→ **What to do**
Could you rewrite the lines, starting at the one that contains "This screenshot has" and ending at the one that contains "Choose the write", as a numbered list with any blank lines left out?

→ **Material for this exercise**
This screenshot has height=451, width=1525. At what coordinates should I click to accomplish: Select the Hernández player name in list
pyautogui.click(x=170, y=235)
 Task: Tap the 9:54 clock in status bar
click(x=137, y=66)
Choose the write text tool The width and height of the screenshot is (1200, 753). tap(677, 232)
==
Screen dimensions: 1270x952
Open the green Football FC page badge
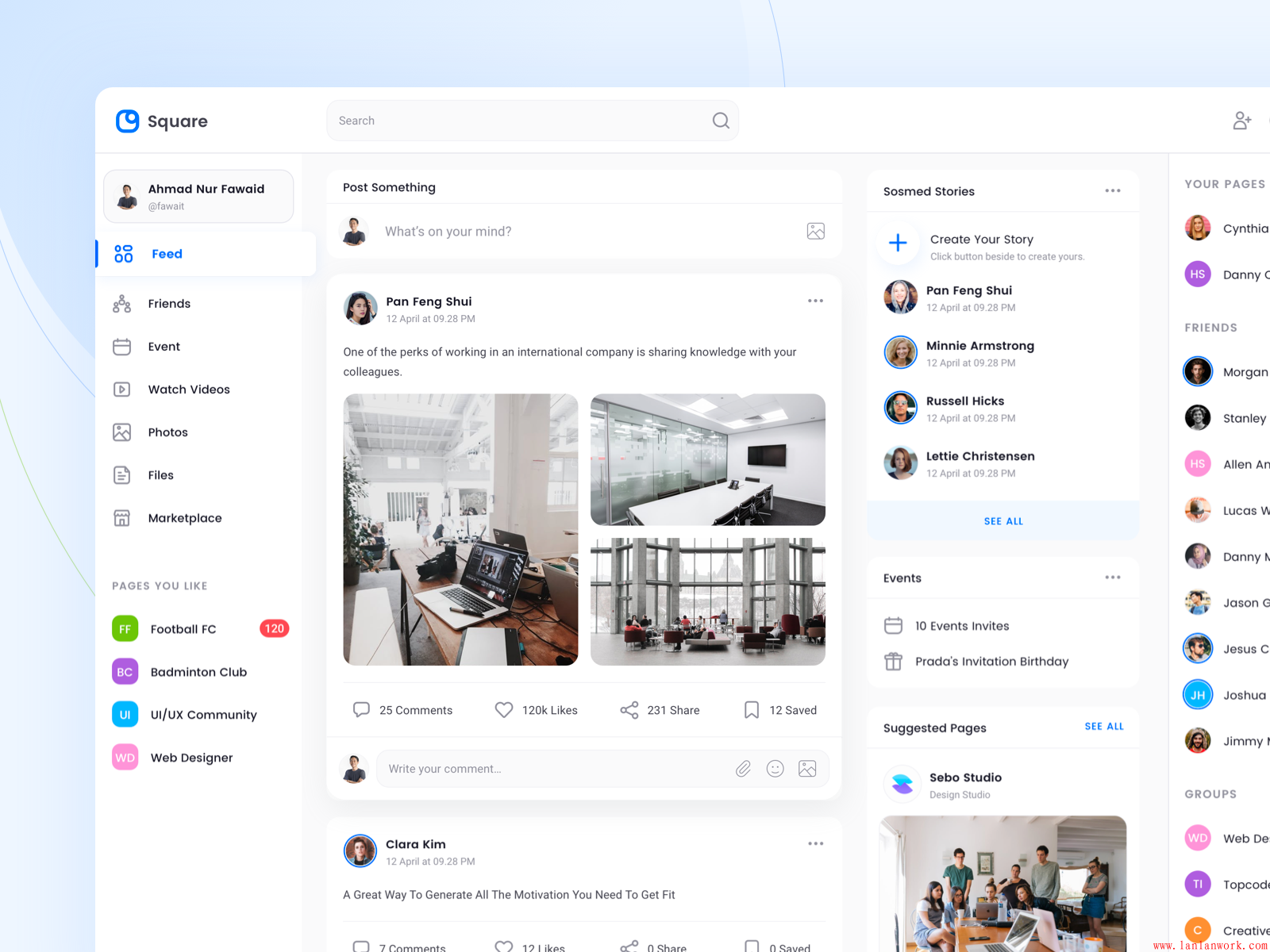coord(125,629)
==
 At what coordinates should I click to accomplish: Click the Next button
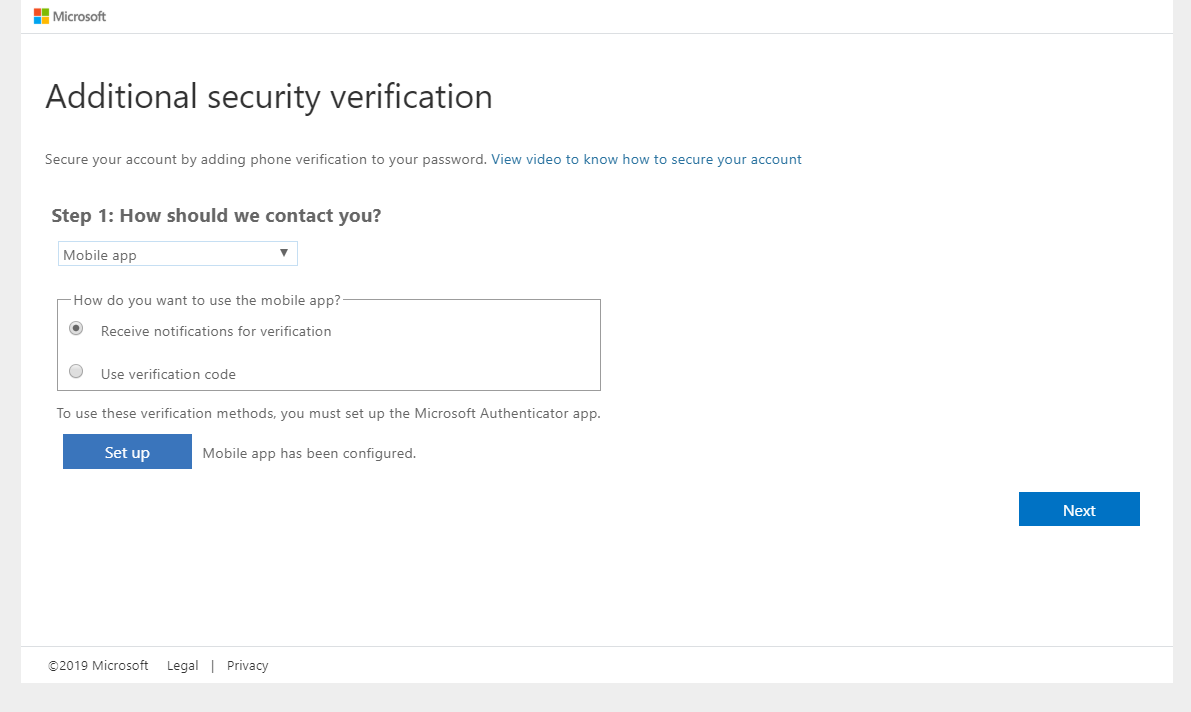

→ **Full answer**
1. This screenshot has height=451, width=1525. At what coordinates should I click to accomplish: Select the Hernández player name in list
2. pyautogui.click(x=170, y=235)
3.  Task: Tap the 9:54 clock in status bar
4. click(x=137, y=66)
5. Choose the write text tool The width and height of the screenshot is (1200, 753). tap(677, 232)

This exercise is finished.